Although the records contain pictures, none belong in the copy: restate word for word only the lines from the one with "Where should I" through the one with "Image resolution: width=478", both included.

Stored data entries
■ ■ ■ ■ ■ ■ ■

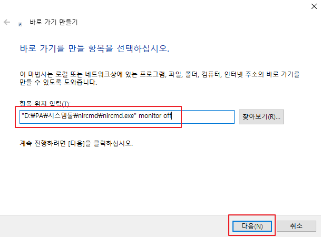Click the gray footer bar left of 다음(N)
The image size is (321, 237).
click(115, 226)
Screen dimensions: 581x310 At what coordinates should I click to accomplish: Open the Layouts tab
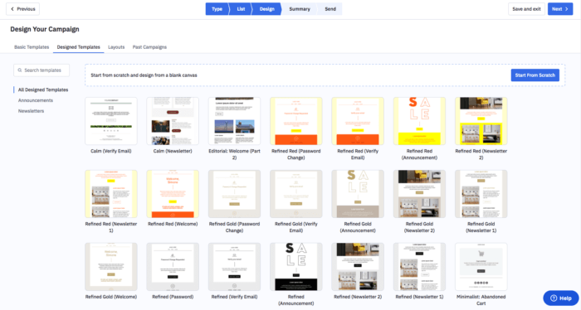click(116, 47)

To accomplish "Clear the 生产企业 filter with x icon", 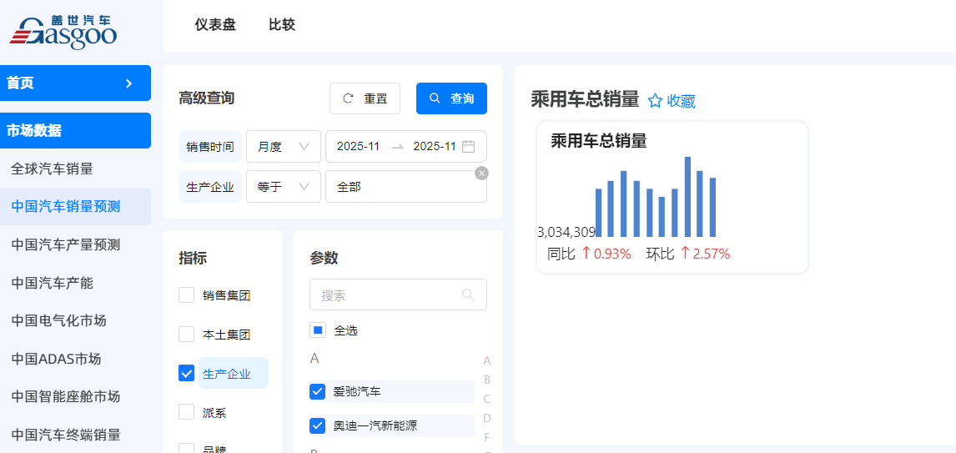I will (x=481, y=173).
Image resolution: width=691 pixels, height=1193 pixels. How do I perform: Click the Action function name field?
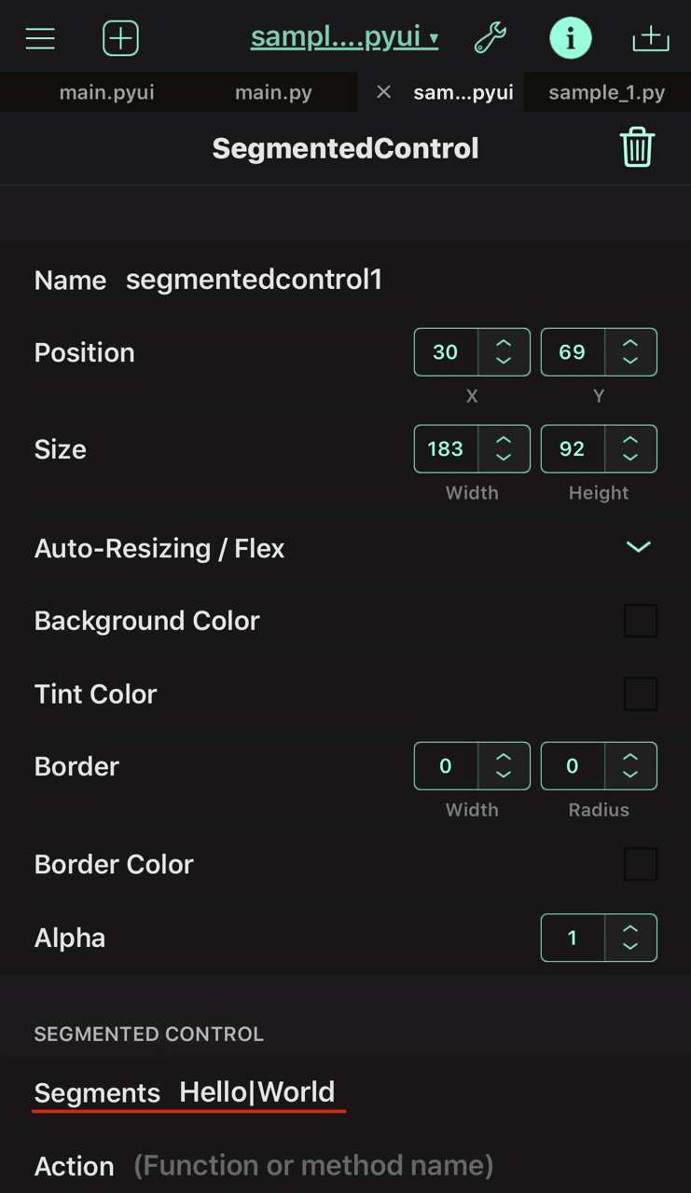pyautogui.click(x=313, y=1165)
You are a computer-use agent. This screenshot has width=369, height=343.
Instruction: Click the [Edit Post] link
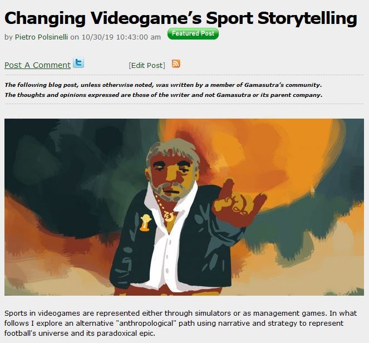click(x=147, y=66)
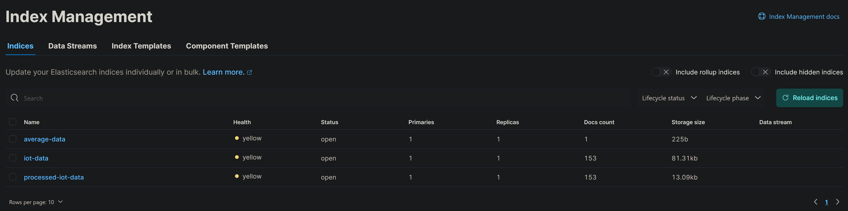This screenshot has width=848, height=211.
Task: Switch to the Data Streams tab
Action: pos(72,46)
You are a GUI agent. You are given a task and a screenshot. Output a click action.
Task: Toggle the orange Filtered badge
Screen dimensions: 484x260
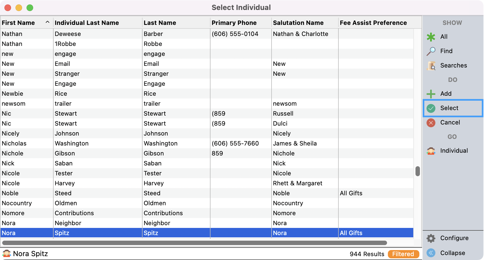[x=403, y=254]
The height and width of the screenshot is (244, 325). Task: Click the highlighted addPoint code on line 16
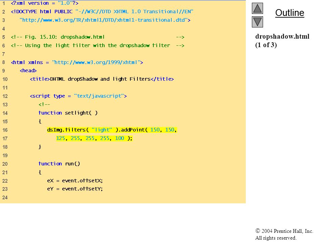click(x=112, y=130)
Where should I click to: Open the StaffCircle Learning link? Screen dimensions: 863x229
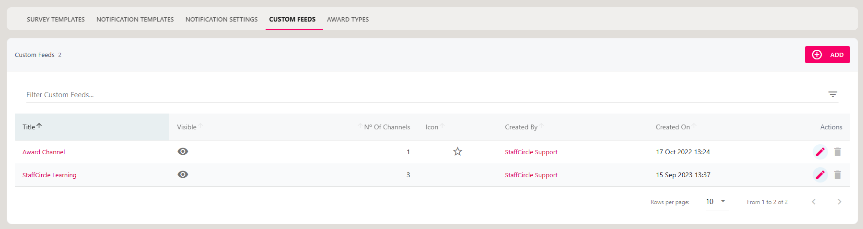pos(49,175)
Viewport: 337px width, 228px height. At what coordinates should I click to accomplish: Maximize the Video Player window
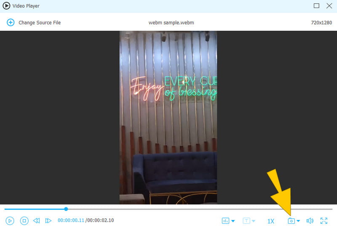click(x=316, y=6)
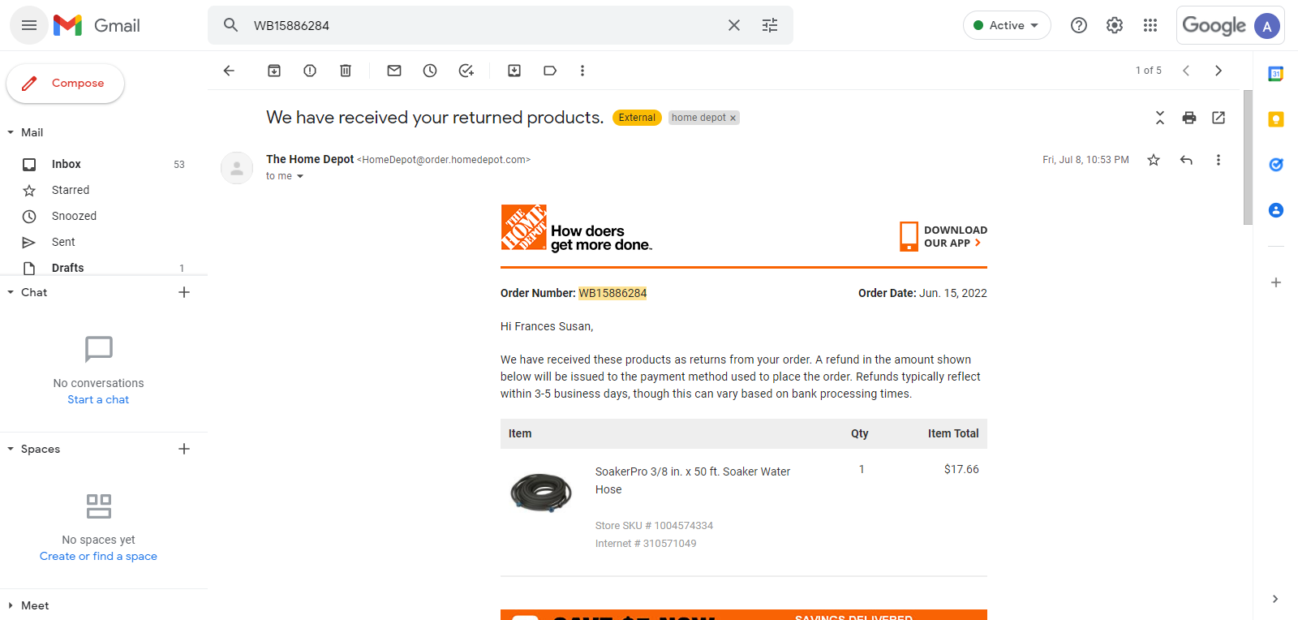
Task: Click the search field containing WB15886284
Action: (x=484, y=25)
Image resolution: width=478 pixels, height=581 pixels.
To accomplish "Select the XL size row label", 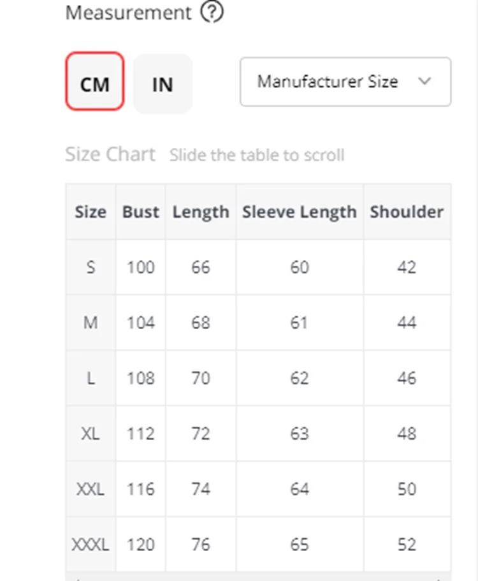I will pos(91,434).
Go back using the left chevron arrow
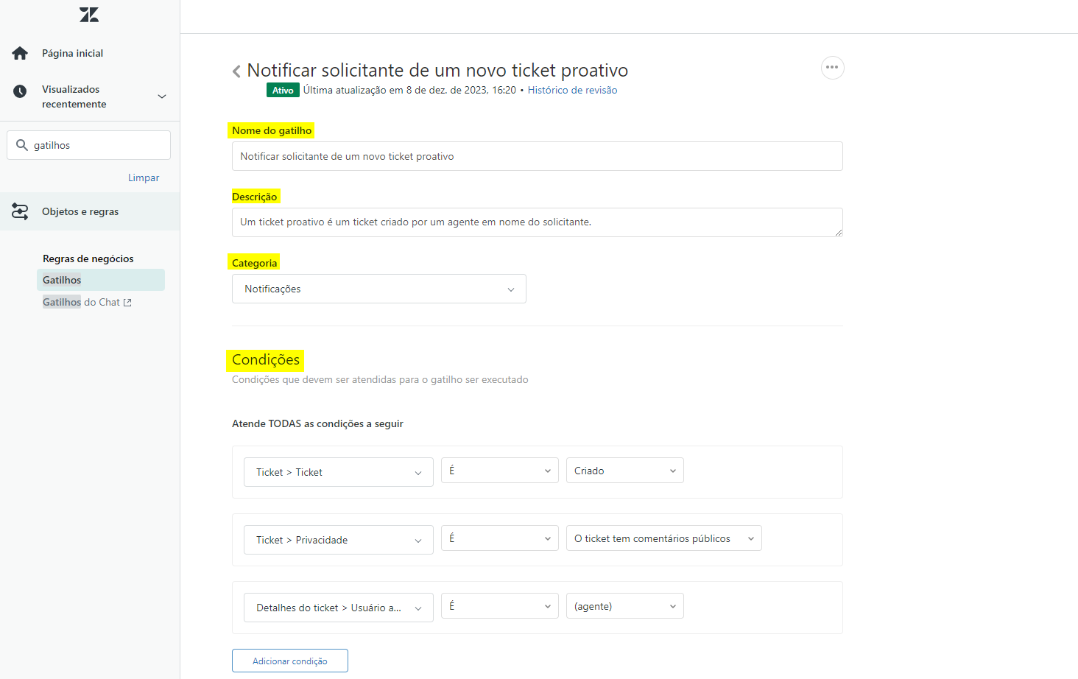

■ ■ ■ ■ ■ ■ ■

RESULT OF THE EXERCISE
Where should I click to: Open the StaffCircle Learning link? Screen dimensions: 863x229
pos(49,175)
Viewport: 337px width, 228px height. At what coordinates should I click to accomplish: Maximize the Video Player window
click(x=316, y=6)
Task: Click the search field containing WB15886284
Action: (x=484, y=25)
Image resolution: width=478 pixels, height=581 pixels.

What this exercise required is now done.